Onderwerp: Bezoek-historie

RSJ 24/40263/GM, 17 februari 2025, beroep
Uitspraakdatum:17-02-2025

Dit onderwerp bevat de volgende rubrieken.

Nummer          24/40263/GM

Betreft klager

Datum 17 februari 2025

 

 

Uitspraak van de beroepscommissie van de RSJ op het beroep van

klager (hierna: klager)

 

1. De procedure

Klagers raadsvrouw, mr. S.N.M. Lousberg, heeft beroep ingesteld tegen het medisch handelen van de inrichtingsarts van   de Penitentiaire Inrichting (PI) Dordrecht (hierna: de inrichtingsarts). Klager beklaagt zich erover dat hij geen nicotinepleisters krijgt verstrekt en dat het hem ook niet is toegestaan om deze zelf in te voeren.

De medisch adviseur bij het ministerie van Justitie & Veiligheid heeft bemiddeld. Het bemiddelingsverslag bevindt zich in het dossier.

De beroepscommissie heeft klager en zijn raadsvrouw gehoord op de digitale zitting van 21 januari 2025.

De inrichtingsarts is niet op de zitting verschenen.

 

2. De standpunten in beroep

Standpunt van klager

Klager heeft op 25 januari 2024 (en niet op 30 januari 2024 wat in het bemiddelingsverslag van de medisch adviseur vermeld staat) aangegeven dat hij wil stoppen met roken en daarbij hulp nodig heeft in de vorm van nicotinepleisters. Het antwoord was dat nicotinepleisters niet worden verstrekt en dat klager deze ook niet zelf mag invoeren. Het duurt heel lang voordat voor iemand die wil stoppen met roken een gesprek wordt ingepland. Dat lukte pas op 21 februari 2024. Klager begrijpt dan niet waarom in de tussentijd geen nicotinepleisters verstrekt kunnen worden. In de PI wordt gerookt, de verleiding is daar veel groter dan buiten. Nicotinepleisters kunnen worden geschaard onder drogisterijartikelen die door de justitiabele zelf kunnen worden aangeschaft, zo staat in het Vademecum 2024 op pagina 9. Klager had de mogelijkheid moeten krijgen om deze zelf in te voeren. In RSJ 6 november 2023, 23/33017/GM zegt de beroepscommissie dat ook. De medische dienst wees echter naar het afdelingshoofd en deze wees weer naar de medische dienst. Klager werd van het kastje naar de muur gestuurd. Het is klager gelukt om zelf te stoppen, maar met gebruik van nicotinepleisters was dat een stuk gemakkelijker geweest. Klager is op 1 februari 2024 gestopt met roken. Van het op 21 februari 2024 geplande gesprek heeft hij geen gebruik meer gemaakt. Klager wilde eigenlijk al eerder stoppen met roken, begin januari 2024, maar besloot zijn shag op te roken. Op 30 januari 2024 heeft hij zijn laatste sigaret gerookt. Klager wil de klacht doorzetten voor volgende klagers die willen stoppen met roken.
------------------------------------
* TAKENLIJST:
1. Op welke datum heeft de beroepscommissie klager en zijn raadsvrouw gehoord, volgens de uitspraak over nicotinepleisters?
2. Ga alstublieft verder met de uitspraak over nicotinepleisters, direct na de laatste zin die erin staat.

* VERSTREKTE GEGEVENS:
------------------------------------
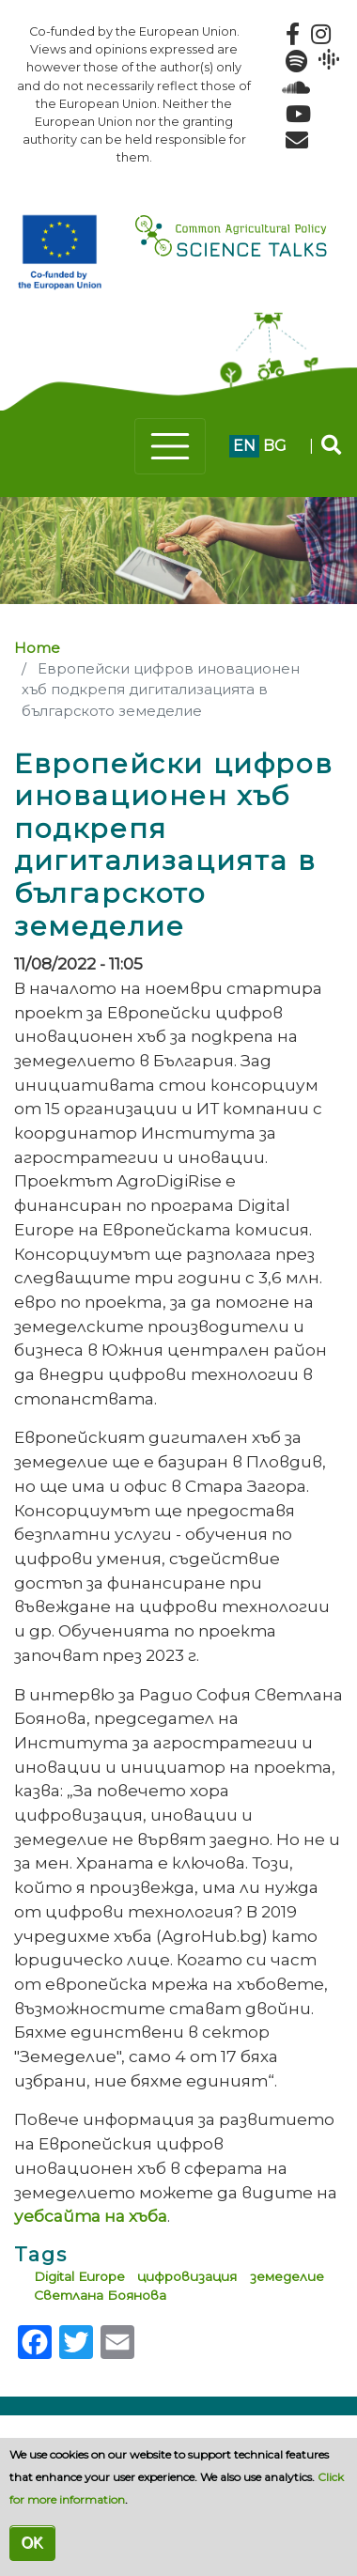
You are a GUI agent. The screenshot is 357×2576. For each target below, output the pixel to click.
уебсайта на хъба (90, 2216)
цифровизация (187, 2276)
------------------------------------
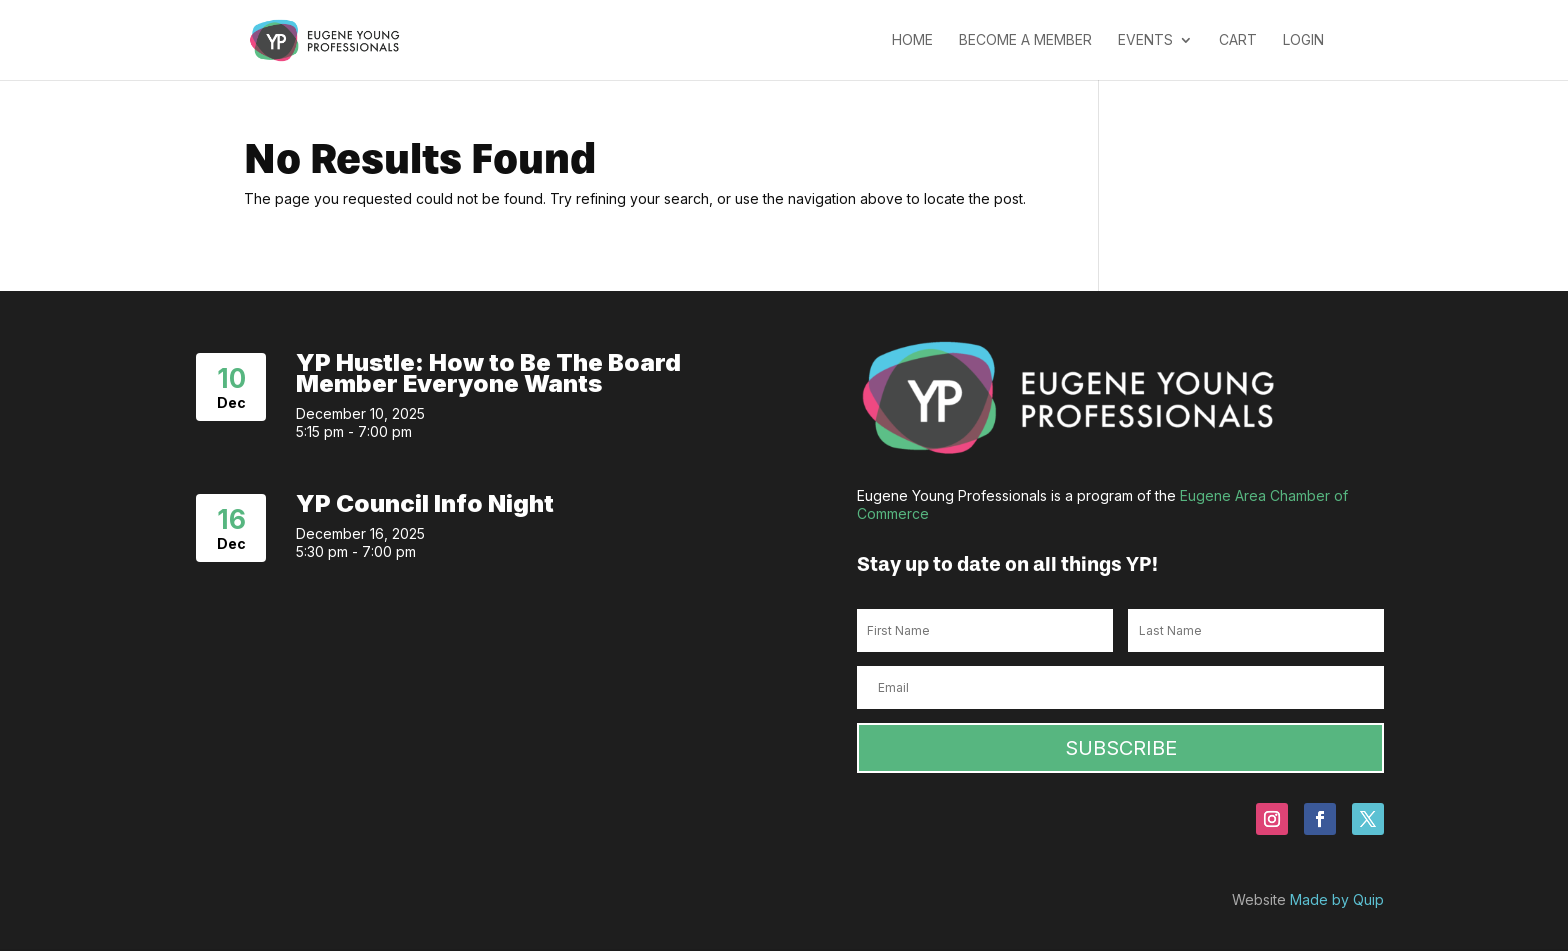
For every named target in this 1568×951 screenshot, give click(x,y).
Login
------------------------------------
* ANTWOORDEN PER TAAK:
1. Op de digitale zitting van 21 januari 2025.

2.
Standpunt van de inrichtingsarts

Klager is de juiste zorg geboden bij de wens om te stoppen met roken.

 

 

3. De beoordeling

Waartegen is het beroep gericht?

Volgens het namens klager ingediende beroepschrift is het beroep gericht tegen een beslissing van de medisch adviseur van 15 april 2024. De beroepscommissie zal dit verbeterd lezen en het beroepschrift zo uitleggen dat het is gericht tegen het medisch handelen van de inrichtingsarts.

Inhoudelijk

Naar aanleiding van klagers verzoek om verstrekking van nicotinepleisters is voor hem op 21 februari 2024 een gesprek ingepland met een verpleegkundige die hem zou kunnen ondersteunen en begeleiden in het stoppen‑met‑rokentraject. Op 20 februari 2024 is klager in het klachtenbemiddelingsgesprek uitgelegd dat er volgens protocol bij het stoppen met roken een begeleidingstraject is dat start met gesprekken over motivatie en planning. Het gebruik van nicotinepleisters is in dat traject een optie voor extra ondersteuning, als het past bij het begeleidingsproces. Klager is een begeleidend gesprek aangeboden en er is een gesprek voor hem ingepland. Klager wenste daarvan echter geen gebruik te maken, omdat hij inmiddels op eigen kracht met roken was gestopt.

De beroepscommissie is van oordeel dat het niet onzorgvuldig is dat het gebruik van nicotinepleisters in een begeleidingstraject bij het stoppen met roken alleen een optie is voor extra ondersteuning als het traject daarom vraagt en dus niet standaard wordt aangeboden.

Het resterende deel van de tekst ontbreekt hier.